Hallo Christian, danke, dass du dir die Zeit nimmst und mir dein Labor zeigst. An was forschst du hier?

Christian Leppin: Ich forsche in der Arbeitsgruppe von Professor Diethelm Johannsmann am Institut für Physikalische Chemie an Materialien und Prozessen an Grenzflächen. Die Schwingquarzmikrowaage (quartz crystal microbalance, QCM) stellt für mich dabei die Schlüsseltechnik dar. Die Methodik QCM basiert auf einem piezoelektrischen Sensor, der durch eine elektrische Wechselspannung zu mechanischen Schwingungen angeregt wird. Kleinste Ablagerungen bzw. Abscheidungen auf der Sensoroberfläche oder rheologische Änderungen der Messlösung haben einen Einfluss auf diese Schwingung und verändern die Resonanzfrequenz sowie die Dämpfung, wodurch in-situ Beobachtungen der ablaufenden Prozesse möglich sind. Die QCM ist somit ein mächtiges Tool, welches zur Charakterisierung von Polymerschichten, zur Untersuchung elektrochemischer Reaktionen, in der Materialforschung bis hin zu medizinischen Fragestellungen, wie z. B. der Detektion von Erregern oder Proteinwechselwirkungen eingesetzt werden kann.

An welchen Prozessen seid ihr konkret interessiert?

Unser Fokus liegt nicht allein auf der Erforschung bestimmter Prozesse, sondern auch auf der Optimierung und Modifizierung der QCM selbst.

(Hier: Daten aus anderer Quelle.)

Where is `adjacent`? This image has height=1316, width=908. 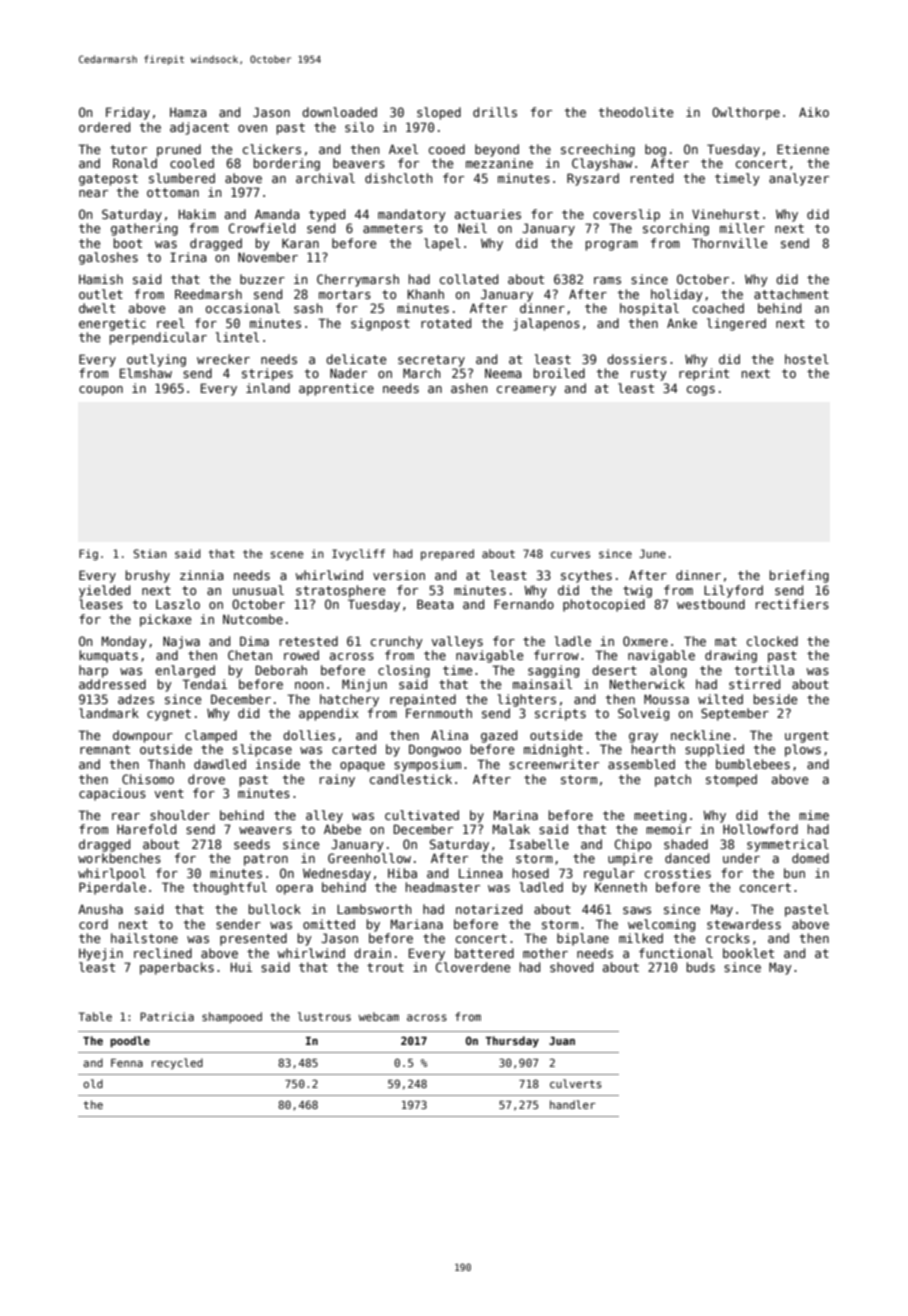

Umso vielfältiger die unterschiedlichen Anwendungen der QCM sind, umso komplexer kann sich die Auswertung und Interpretation der Messergebnisse gestalten. Ich kann dir gern ein Beispiel geben. Die gängigsten Quarzscheiben haben eine Eigenfrequenz von 5 MHz und aktuelle QCMs, die typischerweise auf Impedanzanalyse oder Ring-Down basieren, liefern eine zeitliche Auflösung von 0.1-1 s. Für dynamische Untersuchungen, wie beispielsweise bei der Charakterisierung von Intermediaten in der Elektrochemie aber auch dem Verfolgen von Trocknungsprozessen dünner Schichten, wie man sie durch Elektrospraybeschichtung oder dem Drucken von pL-Tropfen erhält, ist das in den meisten Fällen viel zu langsam. Deshalb arbeiten wir an der sogenannten fast QCM, die mit Hilfe von Multifrequenz Lockin Verstärkung (MLA) realisiert wird. Das Prinzip kannst du mit der Impedanzanalyse vergleichen, allerding werden anders als bei der Impedanzanalyse weniger Stützfrequenzen verwendet, die dafür simultan gemessen werden. Als Ergebnis resultiert eine Zeitauflösung im Bereich von 1 ms. Unter bestimmten Umständen können auch 100 µs erreicht werden. Die fast QCM ermöglicht es, neben dem Grundton auch Resonanzfrequenzen und Dämpfungen auf mehreren Obertönen parallel zumessen, wodurch neben Massenänderungen auch Änderungen in Rauigkeit sowie den viskoelastischen Eigenschaften bestimmt werden können. Wir sind also mehr daran interessiert, die Informationstiefe zu erhöhen und so das Einsatzspektrum der QCM noch weiter zu vergrößern. Daher beschäftigen wir uns folglich mit einer Vielzahl an unterschiedlichen Anwendungsbeispielen, die wir mit Hilfe der fast QCM charakterisieren. Aktuell liegt unser Interesse auf elektrochemischen Reaktionen (Elektroabscheidung, redoxaktive Moleküle, Wasserelektrolyse, weiteres), dem schnellen responsiven Verhalten von Polymermaterialien sowie der rheologischen Charakterisierung von Biomolekülen (Proteine und monoklonale Antikörper) unter Scherstress.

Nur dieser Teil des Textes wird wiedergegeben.